Motivated by the rapid ascent of Large Language Models (LLMs) and debates
about the extent to which they possess human-level qualities, we propose a
framework for testing whether any agent (be it a machine or a human)
understands a subject matter. In Turing-test fashion, the framework is based
solely on the agent's performance, and specifically on how well it answers
questions. Elements of the framework include circumscribing the set of
questions (the "scope of understanding"), requiring general competence
("passing grade"), avoiding "ridiculous answers", but still allowing wrong and
"I don't know" answers to some questions.

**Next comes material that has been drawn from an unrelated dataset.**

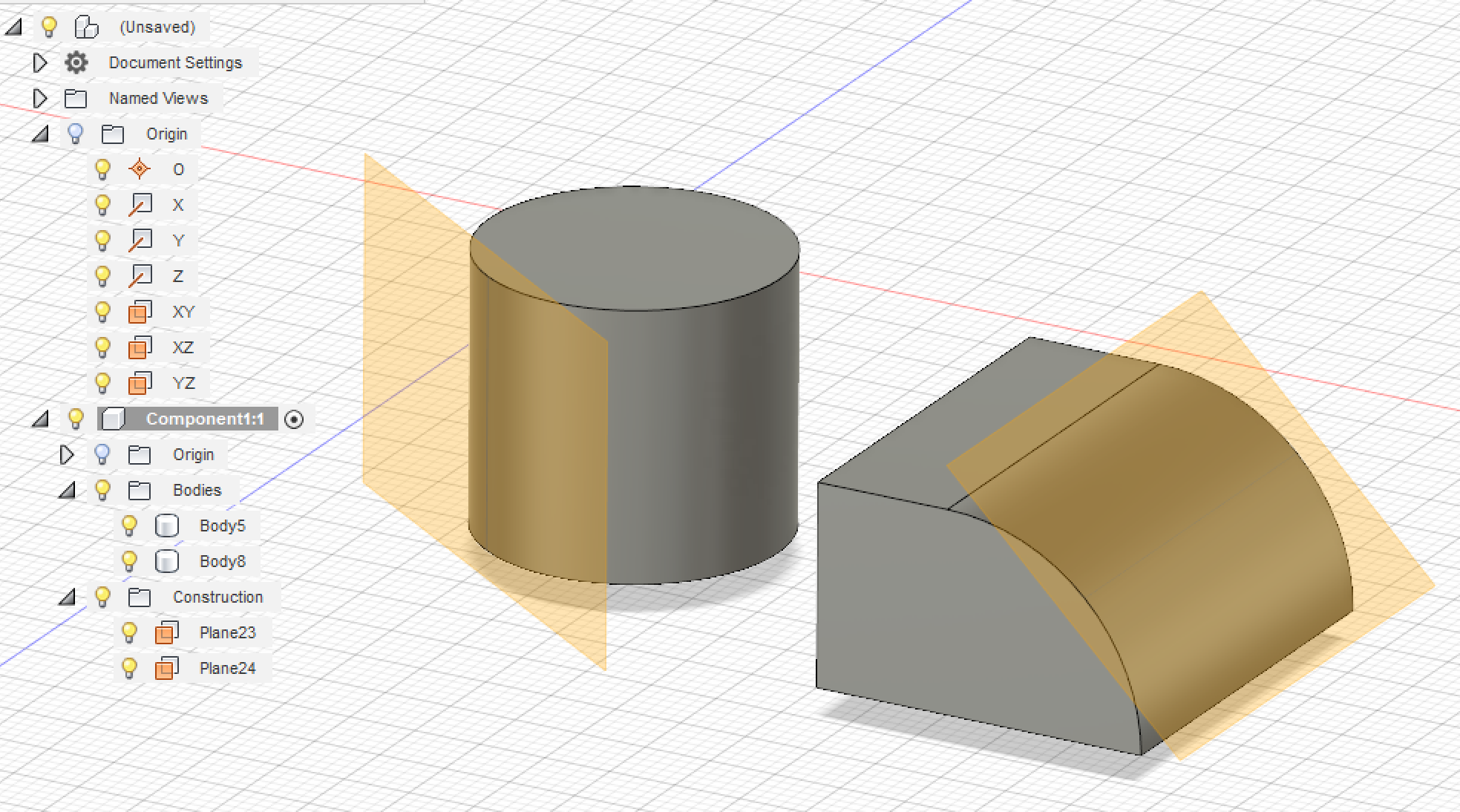The height and width of the screenshot is (812, 1460).
Task: Click the Component1:1 origin folder icon
Action: click(x=141, y=455)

Reaching certainty about these
conditions requires exhaustive testing of the questions which is impossible for
nontrivial scopes, but we show how high confidence can be achieved via random
sampling and the application of probabilistic confidence bounds. We also show
that accompanying answers with explanations can improve the sample complexity
required to achieve acceptable bounds, because an explanation of an answer
implies the ability to answer many similar questions. According to our
framework, current LLMs cannot be said to understand nontrivial domains, but as
the framework provides a practical recipe for testing understanding, it thus
also constitutes a tool for building AI agents that do understand.

通过随机采样和应用概率置信边界，我们提出了一个测试任何机器或人类是否理解一门主题的框架，其中包括确定问题范围、要求一般能力和避免荒谬答案，但允许某些问题的错误和 “我不知道” 答案。根据我们的框架，目前的大型语言模型不能说理解非平凡领域，但这个框架提供了一个测试理解的实用方法，也是构建理解型人工智能代理的工具。